Start of Text section
This pretty village sits in a fold of the hills to the east of Holt, its parish church like a fortress above it. Despite its name, the village of Little Barningham is larger than its sisters North Barningham and Barningham Winter. There is a fairly steep climb up to the churchyard from the west of the church, which then opens out into a a large circular area, suggesting that this was perhaps a pre-Christian site. The crispness of the exterior of the church hints at the overwhelming 19th Century refurbishment here. The medieval walls were refaced in knapped flint and the tracery of the windows was replaced, over a period of twenty years at the end of the century, firstly in the chancel and then the nave, porch and tower.

You may expect Victorian grandeur inside, but in fact you step into a relatively plain and simple interior of wood and tiles. The major survival is an early 17th Century box pew which stands at the front of the north side of the nave. On its south-west corner is the large figure of a skeleton in a shroud, holding a scythe and an hour glass. This is Death himself, and the inscription, after recording that Steven Crosbee had it constructed to seat married couples, reminds us that As you are now so once was I. Remember Death, for ye must die. The pew is dated 1640, that heady time of puritan revolution, when the world turned upside down as Christopher Hill puts it, and many parish churches became the meeting houses of some often quite off-the-wall gathered protestant communities. A further inscription records that the pew was extended in the 19th Century, perhaps for use by a local family.

Crosby pew shrouded skeleton (replica) shrouded skeleton (replica)
End of Text section
Start of Source excerpt
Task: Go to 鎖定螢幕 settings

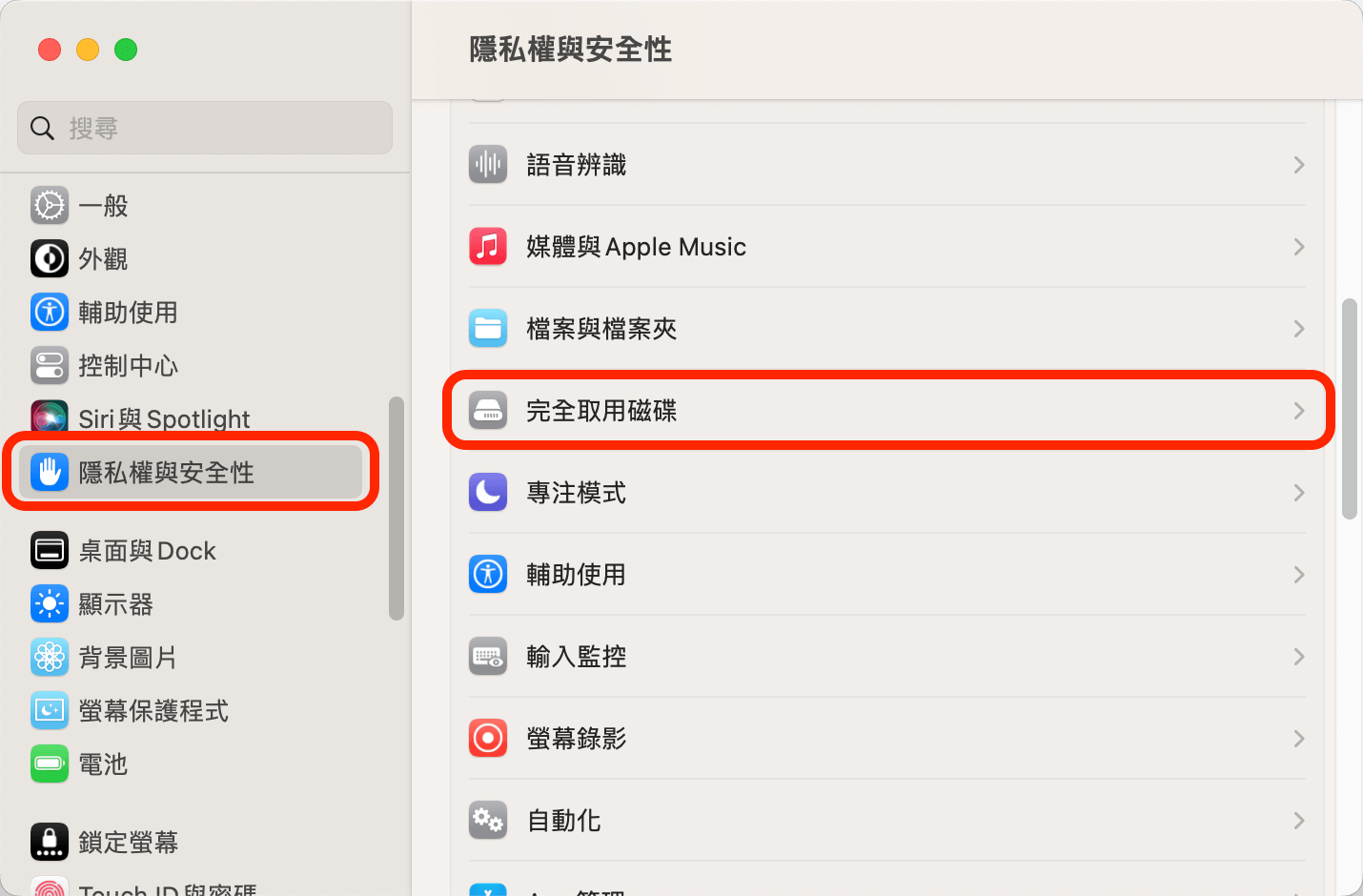Action: coord(128,842)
End of Source excerpt
The request: List every place name that appears in the passage about Little Barningham's church. The lines placed after the passage about Little Barningham's church are separate material and have no connection to it.

Correct output: Holt, Little Barningham, North Barningham, Barningham Winter